UTF-8 support
Goal description
Current support for UTF-8, while generally good, is woefully inadequate in some areas. Thus, let's completely eradicate mojibake. The scope of this release goal is encoding, input and display only, finer points of Unicode are out of scope.
There are four sub-goals:
- all programs should, in their default configuration, accept UTF-8 input and pass it through uncorrupted. Having to manually specify encoding is acceptable only in a programmatic interface, GUI/std{in,out,err}/ command line/plain files should work with nothing but LC_CTYPE.
- all GUI/curses/etc programs should be able to display UTF-8 output where appropriate
- all file names in source and binary packages must be valid UTF-8
- all text files should be encoded in UTF-8
A more detailed description has been posted on debian-devel thread.

_The task_:
Reproduce the stretch of the UTF-8 support text from "UTF-8 support" through "out of scope." word for word. The listing that follows comes from a separate source unrelated to the UTF-8 support text.

_Collected data_:
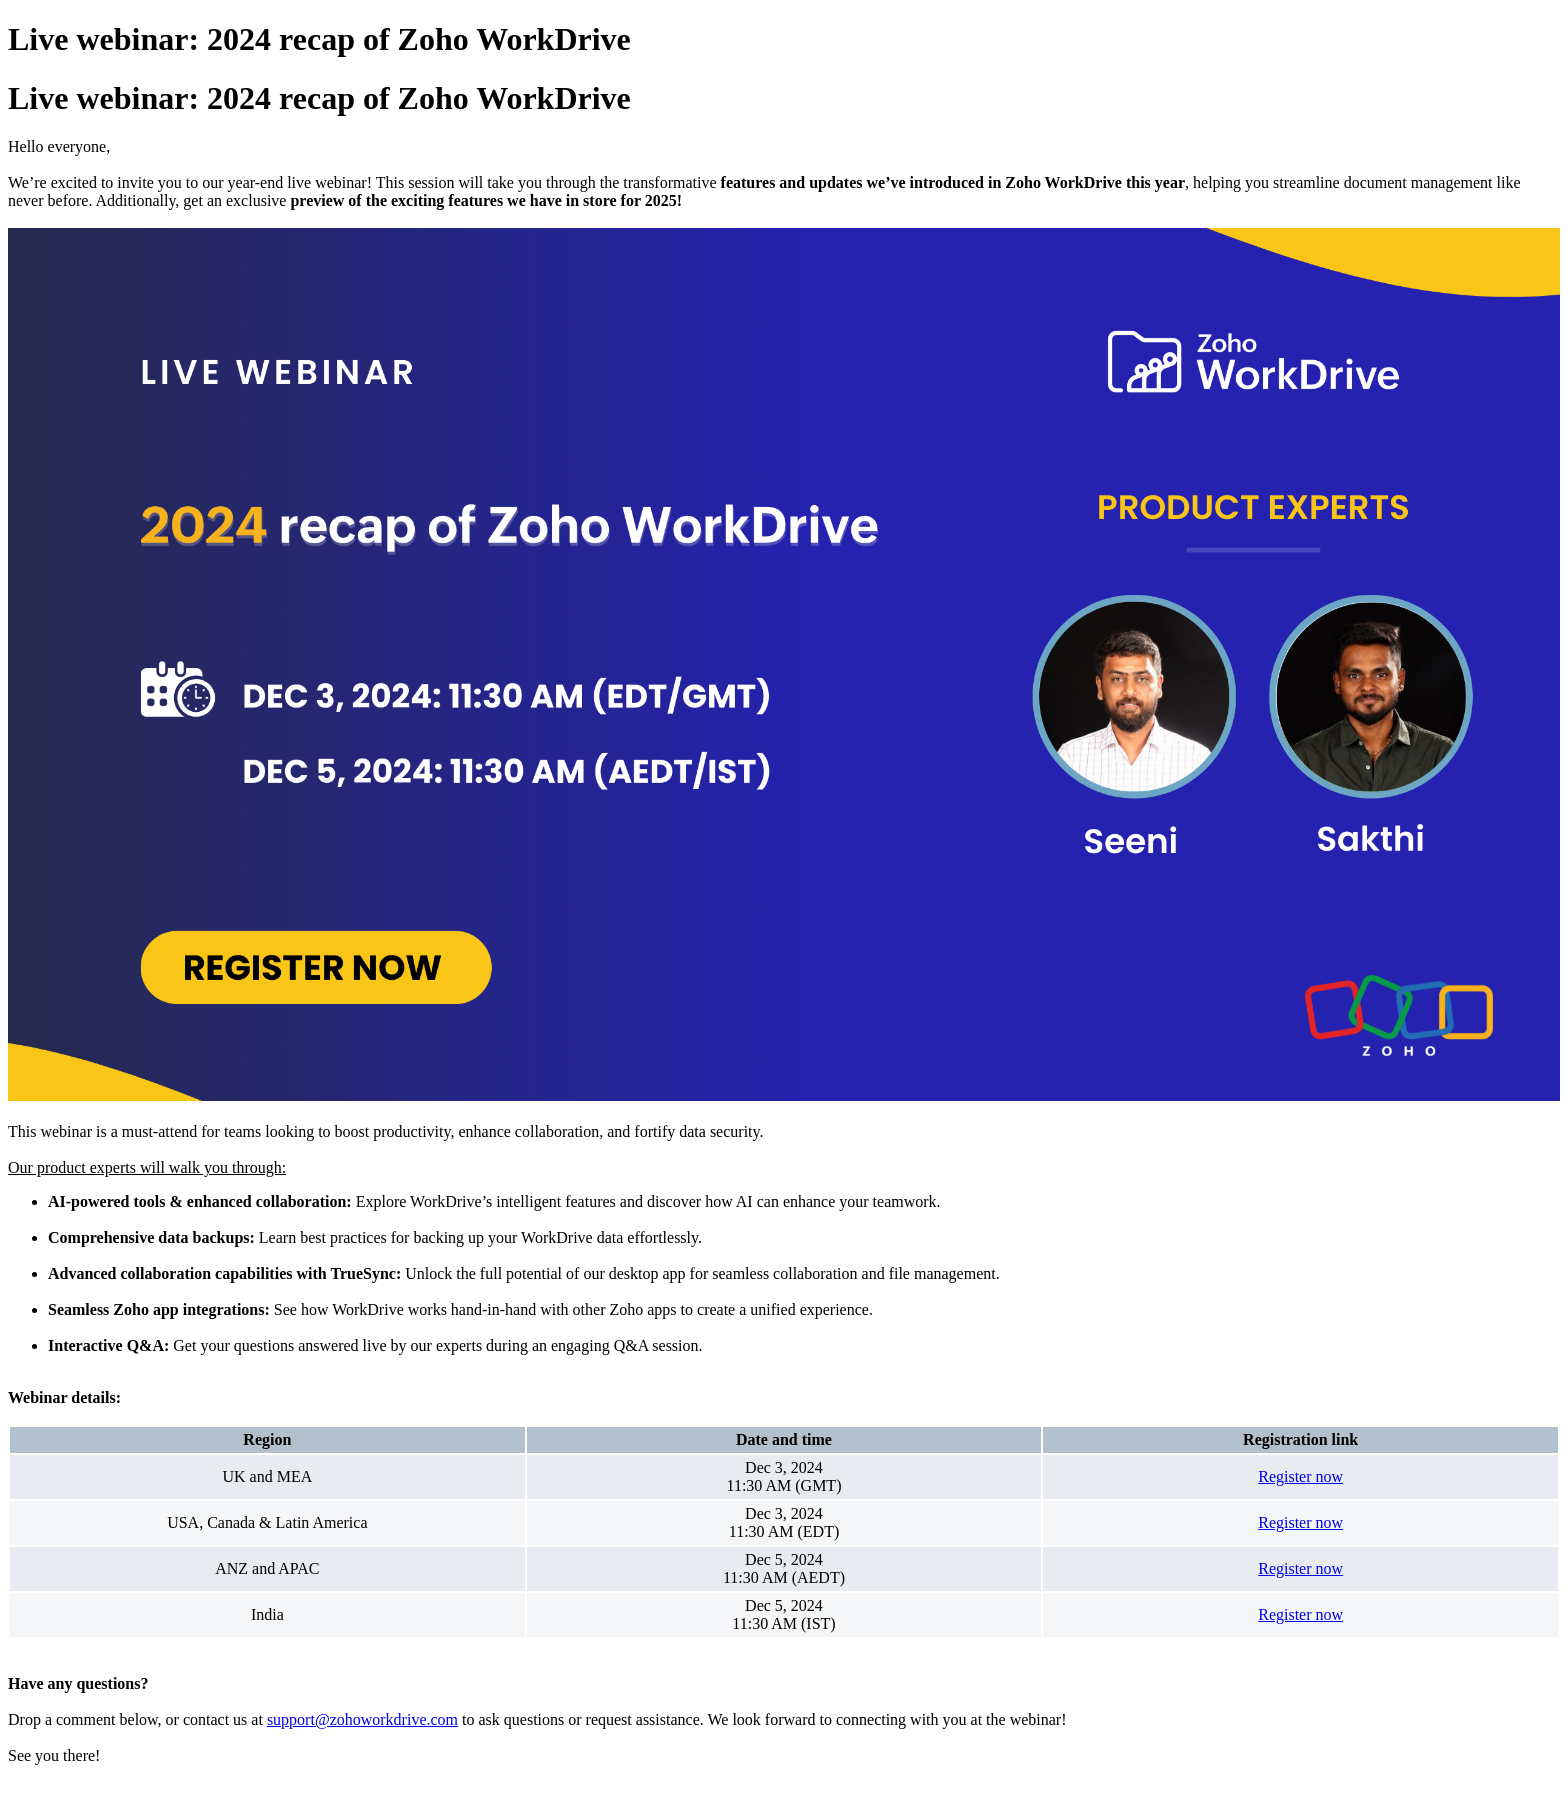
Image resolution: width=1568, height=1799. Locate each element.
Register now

_Answer to this problem_:
UTF-8 support
Goal description
Current support for UTF-8, while generally good, is woefully inadequate in some areas. Thus, let's completely eradicate mojibake. The scope of this release goal is encoding, input and display only, finer points of Unicode are out of scope.